Final reflections on the CONCLUDE trial

The CONCLUDE trial was an ambitious and innovative trial as its endpoints were based on the risk of hypoglycaemia rather than the glucose-lowering efficacy. However, its results are not conclusive because the statistical interpretation does not support formal superiority of insulin degludec vs insulin glargine U300. Moreover, there is uncertainty about the mechanisms through which insulin degludec may reduce the risk of hypoglycaemia. The distribution of hypoglycaemic events between night and day remains to be fully explored. Finally, the generalisability of the results of CONCLUDE (and BRIGHT) is uncertain, and this uncertainty cannot be addressed by findings from currently available real-world studies.

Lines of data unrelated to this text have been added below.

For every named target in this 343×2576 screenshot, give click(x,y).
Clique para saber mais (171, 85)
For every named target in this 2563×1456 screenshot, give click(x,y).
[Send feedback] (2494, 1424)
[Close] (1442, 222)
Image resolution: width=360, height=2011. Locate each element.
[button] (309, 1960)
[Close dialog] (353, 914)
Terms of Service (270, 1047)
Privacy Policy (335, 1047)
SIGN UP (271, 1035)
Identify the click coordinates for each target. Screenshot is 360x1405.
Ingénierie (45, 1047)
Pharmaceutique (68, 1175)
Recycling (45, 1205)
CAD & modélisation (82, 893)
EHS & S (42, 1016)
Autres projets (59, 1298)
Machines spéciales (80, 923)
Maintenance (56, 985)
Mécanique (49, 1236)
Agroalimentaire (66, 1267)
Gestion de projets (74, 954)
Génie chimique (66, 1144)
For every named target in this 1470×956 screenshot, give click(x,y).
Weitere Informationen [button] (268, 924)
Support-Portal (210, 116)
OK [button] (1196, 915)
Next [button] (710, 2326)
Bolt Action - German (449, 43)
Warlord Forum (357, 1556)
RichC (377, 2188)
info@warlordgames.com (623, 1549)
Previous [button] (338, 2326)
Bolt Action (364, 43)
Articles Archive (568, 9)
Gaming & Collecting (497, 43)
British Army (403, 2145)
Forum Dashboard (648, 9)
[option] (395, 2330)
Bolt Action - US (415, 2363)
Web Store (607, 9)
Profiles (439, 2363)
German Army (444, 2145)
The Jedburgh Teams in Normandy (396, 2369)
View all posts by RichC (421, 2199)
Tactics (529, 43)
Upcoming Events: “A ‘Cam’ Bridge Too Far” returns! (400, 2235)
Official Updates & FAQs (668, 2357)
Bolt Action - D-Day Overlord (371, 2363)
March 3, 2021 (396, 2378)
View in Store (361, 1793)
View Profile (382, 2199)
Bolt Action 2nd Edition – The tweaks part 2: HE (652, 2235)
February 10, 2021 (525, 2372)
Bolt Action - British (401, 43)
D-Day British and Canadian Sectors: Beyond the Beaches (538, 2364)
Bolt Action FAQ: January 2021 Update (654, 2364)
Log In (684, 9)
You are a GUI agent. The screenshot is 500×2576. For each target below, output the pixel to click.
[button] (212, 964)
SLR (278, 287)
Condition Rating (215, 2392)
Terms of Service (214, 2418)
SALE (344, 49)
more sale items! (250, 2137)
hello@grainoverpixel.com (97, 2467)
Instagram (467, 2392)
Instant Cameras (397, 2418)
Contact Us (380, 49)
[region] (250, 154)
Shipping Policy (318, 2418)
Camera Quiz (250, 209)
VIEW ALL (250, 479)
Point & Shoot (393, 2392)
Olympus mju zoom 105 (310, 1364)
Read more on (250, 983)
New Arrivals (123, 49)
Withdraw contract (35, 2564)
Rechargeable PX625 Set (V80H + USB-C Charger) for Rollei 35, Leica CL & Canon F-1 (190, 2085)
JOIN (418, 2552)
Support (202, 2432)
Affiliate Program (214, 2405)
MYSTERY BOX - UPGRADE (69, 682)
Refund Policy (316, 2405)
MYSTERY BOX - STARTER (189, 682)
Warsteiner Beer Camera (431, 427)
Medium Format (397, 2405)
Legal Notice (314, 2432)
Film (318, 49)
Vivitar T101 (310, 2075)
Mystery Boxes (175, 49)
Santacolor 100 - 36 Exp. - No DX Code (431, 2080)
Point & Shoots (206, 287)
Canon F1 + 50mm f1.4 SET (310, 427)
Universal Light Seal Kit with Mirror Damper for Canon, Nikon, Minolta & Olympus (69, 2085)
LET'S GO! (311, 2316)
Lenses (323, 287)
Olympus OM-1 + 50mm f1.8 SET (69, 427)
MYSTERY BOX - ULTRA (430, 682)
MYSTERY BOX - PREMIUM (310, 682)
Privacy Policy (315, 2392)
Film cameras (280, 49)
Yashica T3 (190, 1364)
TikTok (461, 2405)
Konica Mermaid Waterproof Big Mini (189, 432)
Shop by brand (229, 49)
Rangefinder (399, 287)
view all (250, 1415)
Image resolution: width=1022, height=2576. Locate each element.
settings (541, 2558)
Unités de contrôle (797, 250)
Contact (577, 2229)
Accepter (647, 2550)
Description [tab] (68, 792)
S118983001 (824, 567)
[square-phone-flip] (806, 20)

In spite of all this, CONCLUDE can teach us a useful clinical lesson. As already mentioned, the investigators must be commended for recognising the poor performance of the glucose meter initially used in the trial. The importance of careful surveillance of blood glucose monitoring systems for safe and reliable estimates of glucose control in clinical trials has been recently emphasised [22]. However, if this is critical in a trial, unreliable glucose monitoring systems become a matter of major concern in the real-world clinical setting. Recent publications report that the accuracy of different meters can vary widely [23], with mean absolute relative differences (MARDs), the most common metric used to assess the performance of these devices, ranging from 5.6% to 20.8% [24]. Moreover, accuracy tends to be lower within the hypoglycaemic range [24]. Such variability coupled with low adherence to self-management of the disease [25] and the well-known relationship between frequency of self-monitoring blood glucose and attainment of HbA1c target values [26] can easily offset the advantages of any new insulin formulation both in terms of glucose-lowering efficacy and reduction of the risk of hypoglycaemia. Therefore, the clinician must always keep in mind that the translation of any potential benefit of new insulin analogues in clinical practice cannot just rely on the demonstration of superior efficacy and/or safety but rather it requires careful integration in the patient’s self-management and education as well as continuous surveillance of glucose meters and their proper utilisation.